Caminar en el abism


Si uno piensa en películas bélicas, ¿cuál diría que es el elemento sobre el que han girado más argumentos? Posiblemente fuera el puente. Esta construcción de ingeniería es absolutamente estratégica para la comunicación en cualquier territorio, mucho más que una señal por satélite. Los ejércitos en guerra se han disputado puentes, los han destruido y los han protegido con el fin de asegurarse la victoria o como ofensiva para desarmar al
enemigo. El puente de Mostar en Bosnia Herzegovina, el puente (sobre el río Kwai de Kanchanaburi en Tailandia, el puente normando Pegaso en Francia o el puente de Arnhem en los Países Bajos forman ya parte de la Historia por las batallas que protagonizaron. Desde tiempos de los antiguos romanos, los puentes se usan para vertebrar los pueblos, el comercio y el transporte de los recursos más básicos. Estambul no existiría tal y como la conocemos sin el Puente del Bósforo que comunica Europa con Asia en tan sólo 1560 metros. Sin ese puente colgante, y todos los de ese estrecho, uno está condenado a rodear el Mar Negro para llegar al otro lado, cruzando Bulgaria, Rumanía, Ucrania, Rusia, Georgia y casi toda Turquía.
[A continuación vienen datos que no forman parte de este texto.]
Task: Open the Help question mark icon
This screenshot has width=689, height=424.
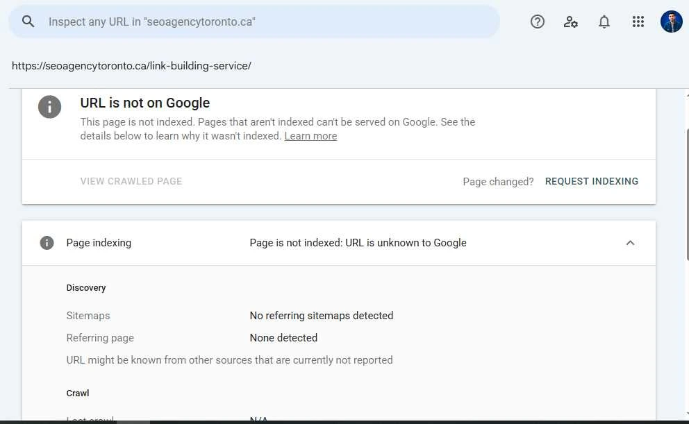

De igual forma, nuestro cerebro contiene millones de neuronas que establecen puentes de comunicación entre ellas mediante neurotransmisores, es decir, biomoléculas que transportan información de una célula nerviosa a otra. Por una causa aún desconocida, los enfermos de párkinson padecen una muerte progresiva de las neuronas dopaminérgicas, las que fabrican uno de los neurotransmisores más importantes del organismo: la dopamina.
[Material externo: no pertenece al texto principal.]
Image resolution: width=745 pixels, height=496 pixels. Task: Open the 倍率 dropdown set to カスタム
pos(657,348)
Sin esas neuronas, no hay suficiente dopamina. Sin dopamina, no hay suficientes puentes. Y sin puentes, hay información importante para las funciones de nuestro cuerpo que se queda suspendida.
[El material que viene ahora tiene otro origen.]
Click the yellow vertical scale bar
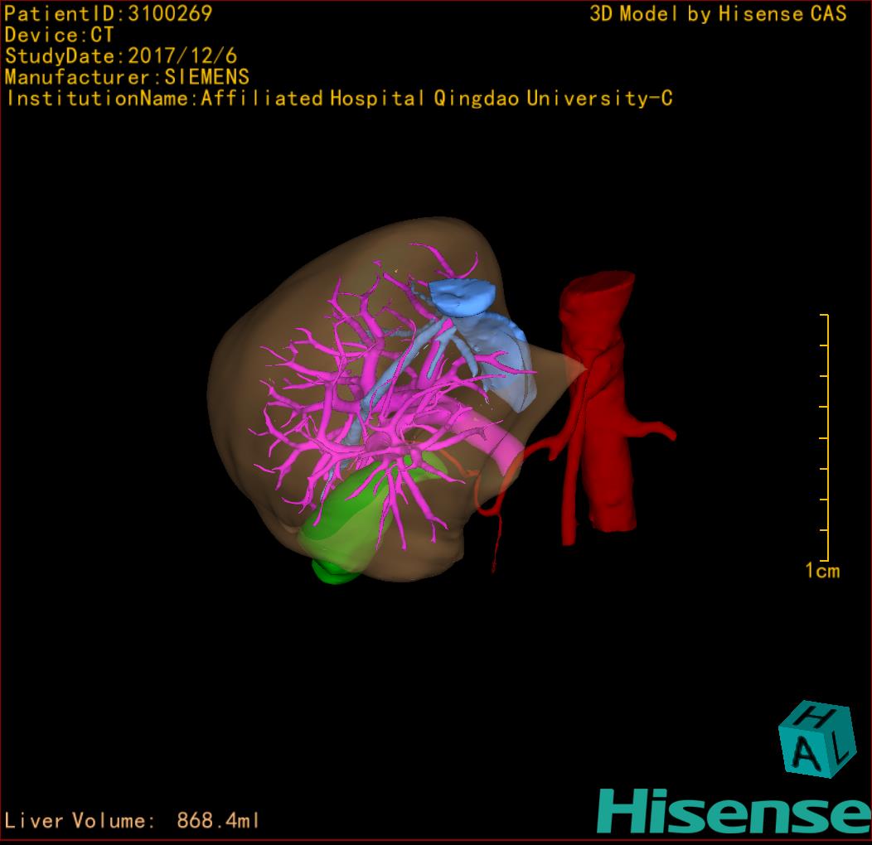 [x=826, y=437]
El neurocientífico Arvid Carlsson ganó el Nobel de Medicina y Fisiología en el año 2000 por sus investigaciones sobre la dopamina. En 1957 demostró que la Enfermedad de Parkinson se debe a una reducción anómala de los niveles de dopamina. También determinó muchas de las funciones que dependen de este neurotransmisor, como la capacidad de controlar los movimientos, y su implicación por exceso en otra enfermedad neurológica como es la esquizofrenia. Descubrió que el fármaco reserpina administrado a los esquizofrénicos provocaba temblores y otros síntomas muy similares a los del párkinson. Y también que esos efectos podían ser revertidos con inyecciones de una molécula similar llamada levodopa. Así fue cómo este médico sueco fue capaz de demostrar que la reserpina provocaba párkinson debido a que reducía los niveles de dopamina del cerebro y que la levodopa, una vez dentro del organismo, se transforma en dopamina y restaura los niveles de este neurotransmisor, reconstruyendo puentes que habían caído.